1 Géographe, chercheur associé Irasec
mpdbonnet@yahoo.com

*Adaptation du texte présenté lors de la conférence « Nouvelles tensions en mer de Chine méridionale » organisée par l’IRIS et la fondation Gabriel Péri, 19 mai 2015

RG v2 n2, 2016


Résumé : L’énergie et la pêche sont deux secteurs arguments mobilisés par les médias et les universitaires pour expliquer la dispute sur les îles Spratleys en mer de Chine méridionale. Cependant, un aspect clef est généralement ignoré : contraire­ment à la représentation générale, les îles des Spratleys sont baignées d’eaux profondes. Les Spratleys ou Dangerous Ground sont organisées le long de deux axes principaux ou routes maritimes secrètes qui peuvent être utilisées par des sous-marins, traditionnels ou nucléaires. Le contrôle des Spratleys suit ces deux axes. Un contrôle complet des Spratleys par une force hostile pourrait potentiellement menacer une grande partie de l’Asie.

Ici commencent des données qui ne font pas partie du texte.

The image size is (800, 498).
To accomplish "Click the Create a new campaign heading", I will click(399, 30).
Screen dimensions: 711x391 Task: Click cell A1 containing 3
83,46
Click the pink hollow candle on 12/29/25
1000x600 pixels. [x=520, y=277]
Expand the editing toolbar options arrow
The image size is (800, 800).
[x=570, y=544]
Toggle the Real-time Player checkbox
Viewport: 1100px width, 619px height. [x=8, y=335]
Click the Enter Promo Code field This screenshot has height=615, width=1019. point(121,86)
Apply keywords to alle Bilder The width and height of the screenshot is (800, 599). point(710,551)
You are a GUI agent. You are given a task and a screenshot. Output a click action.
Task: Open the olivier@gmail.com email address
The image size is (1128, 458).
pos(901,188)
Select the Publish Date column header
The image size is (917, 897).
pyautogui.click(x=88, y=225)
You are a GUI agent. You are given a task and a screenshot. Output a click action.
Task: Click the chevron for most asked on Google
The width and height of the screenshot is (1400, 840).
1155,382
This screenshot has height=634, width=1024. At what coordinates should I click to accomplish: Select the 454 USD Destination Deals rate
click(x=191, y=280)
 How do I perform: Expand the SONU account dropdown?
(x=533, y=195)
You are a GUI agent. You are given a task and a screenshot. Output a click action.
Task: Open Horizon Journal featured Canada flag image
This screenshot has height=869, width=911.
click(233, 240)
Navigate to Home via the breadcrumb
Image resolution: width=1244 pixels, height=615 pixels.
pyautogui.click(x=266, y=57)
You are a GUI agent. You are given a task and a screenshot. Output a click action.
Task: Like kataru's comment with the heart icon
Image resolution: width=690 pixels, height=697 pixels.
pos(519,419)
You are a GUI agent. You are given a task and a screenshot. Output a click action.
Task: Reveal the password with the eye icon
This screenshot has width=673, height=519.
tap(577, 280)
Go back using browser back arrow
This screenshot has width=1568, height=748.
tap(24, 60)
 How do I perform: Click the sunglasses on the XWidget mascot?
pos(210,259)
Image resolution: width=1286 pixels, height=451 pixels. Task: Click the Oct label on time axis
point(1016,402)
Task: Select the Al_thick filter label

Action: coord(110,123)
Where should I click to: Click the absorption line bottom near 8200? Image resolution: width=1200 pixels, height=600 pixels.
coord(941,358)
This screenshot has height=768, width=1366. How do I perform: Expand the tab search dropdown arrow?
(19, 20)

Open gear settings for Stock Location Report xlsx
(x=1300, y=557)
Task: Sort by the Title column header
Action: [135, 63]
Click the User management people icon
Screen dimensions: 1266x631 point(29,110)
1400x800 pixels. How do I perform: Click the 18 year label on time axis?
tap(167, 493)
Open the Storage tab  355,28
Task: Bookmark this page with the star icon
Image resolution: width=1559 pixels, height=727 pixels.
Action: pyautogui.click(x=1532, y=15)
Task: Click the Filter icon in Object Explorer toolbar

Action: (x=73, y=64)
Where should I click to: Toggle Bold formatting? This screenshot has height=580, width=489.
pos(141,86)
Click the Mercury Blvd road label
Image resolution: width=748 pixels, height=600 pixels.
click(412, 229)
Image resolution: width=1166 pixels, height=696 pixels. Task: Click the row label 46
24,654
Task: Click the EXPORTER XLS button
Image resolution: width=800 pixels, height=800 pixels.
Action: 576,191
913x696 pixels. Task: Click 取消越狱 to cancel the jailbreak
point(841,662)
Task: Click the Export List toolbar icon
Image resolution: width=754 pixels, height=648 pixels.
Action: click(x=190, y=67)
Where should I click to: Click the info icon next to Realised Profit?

Summary: Energy and fishing are two economic sectors mobilized by the medias and scholars to explain the dispute over the Spratleys islands in the South China Sea. However, a key aspect is generally ignored: contrary to the general perception, the water in the Spratleys is not shallow but deep. The Spratleys or Dangerous Ground are organized along two main axes or secret sea lanes which can be used by submarines, traditional or nuclear. The control of the Spratleys follows these two secret sea lanes. A complete control of the Spratleys by an hostile force could potentially threaten a vast region in Asia.

Mots-clefs: énergie, pêche, îles Spratleys, Dangerous Ground, nucléaire

Keywords: Energy, Fishing, Spratleys Islands, Dangerous Ground, nuclear


Introduction

Le 29 octobre 2015, les juges du Tribunal international du droit de la mer (TIDM) situé à La Haye (Pays-Bas), se déclaraient compétents pour statuer sur les litiges concernant la mer de Chine méridionale. Ce dossier, concernant le statut juridique des zones maritimes et les types de structures insulaires, est porté par les Philippines contre la Chine. Cette dernière refuse de participer à la procédure et accélère ses programmes de constructions militaires sur les récifs contestés par les Philippines.

Nous montrerons dans cet article que l’un des enjeux majeurs, mais passé sous silence, de cette dispute est le contrôle des routes maritimes secrètes à l’intérieur du Dangerous Ground ou Spratleys. Ces routes maritimes internes peuvent être empruntées par des sous-marins tant traditionnels que nucléaires, et posent donc un risque majeur non seulement local mais aussi régional.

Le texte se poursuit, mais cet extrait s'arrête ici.